Bias in word embedings
Tendency of word embedding models to encode and reinforce societal biases present in the training data. Word embeddings are vector representations of words learned from large text corpora using techniques such as Word2Vec or GloVe. However, these embeddings may inadvertently capture stereotypes, prejudices, or cultural biases present in the text data, leading to biased representations of certain concepts or groups.

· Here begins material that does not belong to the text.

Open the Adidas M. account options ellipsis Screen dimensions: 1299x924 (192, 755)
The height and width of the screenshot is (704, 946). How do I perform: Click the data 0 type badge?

depending on attributes with withch each words is associated a word can be represented as a points in multidimentional space. The distance of words to sertain features can be measured as a vector. This vector has a magnitude and direction that tells us the strenght and type of relation between two words. Having this information we can deterrmine similar meanings between words or biases.
Biases (NN)
Verry simplay way to understand it is:
Each neuron has a function which takes inputs and multiplies each with specific weight - the bias is an added value that tells us how much we want to “favor” a function created by neuron. The higher the bias the more likely it is the function created in neuron will be activated
Each neuron in a neural network has its own bias value, independent of the weights. Bias is essentially an intercept term similar to the intercept in linear regression. While weights determine the strength of the connections between neurons, biases allow neurons to adjust the output independently of the input. bias term, acts as an adjustable parameter that allows the neuron to output non-zero values even when all inputs are zero. This means the neuron can still fire and contribute to the network’s output even if the weighted sum of inputs is low or zero. Without a bias, the model’s output might always be confined to a certain range. Think of neurons as making decisions by ‘activating’ when the weighted sum plus bias exceeds a threshold. The bias can make it easier or harder for a neuron to activate, controlling its baseline behavior.
In a neuron, biases are added to the weighted sum of inputs before applying the activation function
weighted_sum = (w1 * x1) + (w2 * x2) + (w3 * x3) + b
While weights control the slope of the relationship between a neuron’s input and output, the bias determines the intercept, or where the line crosses the y-axis. In other words: biases shift the activation function (left or right in relation to y-axis). This is critical for increasing the flexibility to where the activation function can trigger. Without a bias, the model might be forced to pass a decision boundary through the origin. Biases allow the boundary to shift, enabling the model to fit different patterns. Think of predicting temperatures – even if all your input values are zero, a bias can allow you to model non-zero temperatures.
Biases are also learned parameters. They are initialized (usually to small values) and then updated during training through backpropagation, just like weights. Biases can sometimes aid in faster convergence during the training process. By starting with biases already set, the model might start closer to a good solution. Common initialization techniques include initializing biases to zeros, small random values, or using techniques like Xavier or He initialization.
Boosting (Ensemble models)
Boosting sequentially trains a series of weak learners (e.g., shallow decision trees) and adjusts the weights of data points to emphasize the mistakes made by previous models.
Process:
Iterative Training: Train a series of weak models, each focusing on the mistakes of the previous ones.
Weight Adjustment: Assign higher weights to misclassified data points to make them more influential in subsequent iterations.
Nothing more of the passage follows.